A cold shiver ran down my spine when I read that passage. I pictured them sitting there with sneaky hip flasks getting quite squiffy during their conversations with the new brats (it's what I'd do). And that is all I'm going to say about it (there must be something terribly wrong with me today if I'm not running at that red flag).

This chapter "Elizabeth is naughty" exposes Elizabeth to the true brutality that Whyteleaf School authorities (by that I mean the students) are capable of.

Basic plot: Following that not very encouraging meeting with the principals, Elizabeth goes to supper where she is still in food coventry, makes a joke (Enid never did have a very good sense of humour, so I won't try to repeat the joke), then finds out that she has an assigned bed-time.

Elizabeth, predictably, objects to going to bed at 8 p.m.

Irish Nora's response?

"No wonder you're such a cross-patch! my mother says that late hours make children stupid, bad-tempered, and slow."

I rather love that response: it's supremely arrogant (in that Nora has known Elizabeth for less than half a day) and slavishly apes an absentee parent all in one. Nora, however, is a true daughter of Enid: she doesn't stop her parent aping there. No, she takes it to its logical conclusion and decides become an absentee supervisor herself, expecting Elizabeth to do as she's told while she buggers off back to the playroom.

In a massive piece of perversity, Elizabeth doesn't go to bed (gasp). She instead goes to play on the swings (honestly, playroom, swings? If you're going to be naughty, steal some cigarettes and go sit behind the bike shed!). Honestly, this girl is made to be a rebel. I mean, we all know the dangerous effects of swing sets, don't we? It's a slippery slope to slides (I tried not to make the pun, really I did), then merry-go-rounds before she's a full-on jungle gym junkie. Tsk tsk ...

Fortunately for Irish Nora, back-up is at hand to save Elizabeth from this slippery slope. A boy comes along and orders her to go to bed or he'll dob her in to the other kids (fittingly, we're not told which boy - and neither is she - what she doesn't know, she can't dob. Gotta love corrupt government).

"Pooh!" said Elizabeth, and she swung herself very had indeed, put out her foot and kicked the boy so vigorously that he fell right over. Elizabeth squealed with laughter - but not for long! The boy jumped up, ran to the swing and shook Elizabeth off. He caught hold of her dark curls and pulled them so hard that the little girl yelled with pain.
The boy grinned at her and said "serve you right!"

That fight scene started so promisingly. Finally, I thought, Elizabeth is going to actually do something worth her title. Then it was matched and bettered by the other kid and my hopes were dashed.
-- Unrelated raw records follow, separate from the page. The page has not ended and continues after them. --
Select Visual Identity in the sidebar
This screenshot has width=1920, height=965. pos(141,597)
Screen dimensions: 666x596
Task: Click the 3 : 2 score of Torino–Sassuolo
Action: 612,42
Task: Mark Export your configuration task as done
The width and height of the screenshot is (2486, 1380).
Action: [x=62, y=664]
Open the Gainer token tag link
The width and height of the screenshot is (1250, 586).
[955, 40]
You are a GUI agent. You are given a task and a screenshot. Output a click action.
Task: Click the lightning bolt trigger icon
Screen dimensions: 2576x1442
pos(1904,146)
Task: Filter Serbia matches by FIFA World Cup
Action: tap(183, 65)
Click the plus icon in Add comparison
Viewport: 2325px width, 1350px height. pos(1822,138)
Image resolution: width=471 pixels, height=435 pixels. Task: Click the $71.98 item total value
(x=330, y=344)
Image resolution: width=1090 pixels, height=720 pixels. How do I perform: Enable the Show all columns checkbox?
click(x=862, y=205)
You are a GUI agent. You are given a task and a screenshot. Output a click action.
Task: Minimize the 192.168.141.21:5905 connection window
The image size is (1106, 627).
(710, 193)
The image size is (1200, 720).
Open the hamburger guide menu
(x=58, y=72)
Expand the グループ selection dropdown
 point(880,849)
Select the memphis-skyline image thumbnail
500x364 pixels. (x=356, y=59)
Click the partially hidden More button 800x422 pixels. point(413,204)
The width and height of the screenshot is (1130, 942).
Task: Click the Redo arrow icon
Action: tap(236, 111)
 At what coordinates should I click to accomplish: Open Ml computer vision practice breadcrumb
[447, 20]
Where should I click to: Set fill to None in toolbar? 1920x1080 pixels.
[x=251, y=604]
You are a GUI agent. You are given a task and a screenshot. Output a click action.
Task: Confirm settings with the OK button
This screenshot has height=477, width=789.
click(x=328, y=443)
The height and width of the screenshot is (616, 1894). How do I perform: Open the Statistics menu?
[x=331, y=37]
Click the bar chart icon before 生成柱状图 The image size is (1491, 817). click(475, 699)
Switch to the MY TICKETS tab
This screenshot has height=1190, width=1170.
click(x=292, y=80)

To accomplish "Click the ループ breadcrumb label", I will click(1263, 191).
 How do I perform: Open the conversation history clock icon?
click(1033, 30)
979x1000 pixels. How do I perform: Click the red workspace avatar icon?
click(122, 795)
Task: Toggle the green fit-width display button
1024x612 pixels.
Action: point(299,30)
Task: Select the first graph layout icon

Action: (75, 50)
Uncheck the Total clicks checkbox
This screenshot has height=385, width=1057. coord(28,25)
It would have been so much better if he had hit his head or done some actual injury that would REALLY get Elizabeth in to trouble. All that happened was that Elizabeth came out second best in a fight, and we got a glimpse of the iron fist inside the velvet glove. How is Elizabeth supposed to be naughty when the corrupt system in which she is operating allows right-minded individuals to commit violence with impunity while punishing the minority for the same infractions? This is so unfair to we readers ...

Because of course Elizabeth is going to be dobbed in to the authorites by this unknown boy. And did I mention that he's a monitor?

Here ends Elizabeth's first day in Blytonia. The score? Elizaeth 0, Blytonia 4 (perhaps 5). We'll see how day 2 goes next time.


  1. The scene with the would-be fight could be quite creepy in the right hands. Or wrong hands, depending on your point of view.

  2. Especially if I got round to fixing up all my typos (why do I keep writing these posts at midnight?)

    I found the principals creepier, really. They were just ... wrong ... I could totally do something with the principals.

  3. Seriously orwellian. Don't make the children angry (you won't like me when I'm angry!). A monitor- a mature and sensible student-pulls E's hair so hard she cries out and grins, telling her it's her fault. Don't even wait for the wedding, call the domestic violence now and tell them to watch out for this kid.
    The school meetings make Mr think of that Margaret Atwood book where the women literally tear the sinner apart with thru bare hands.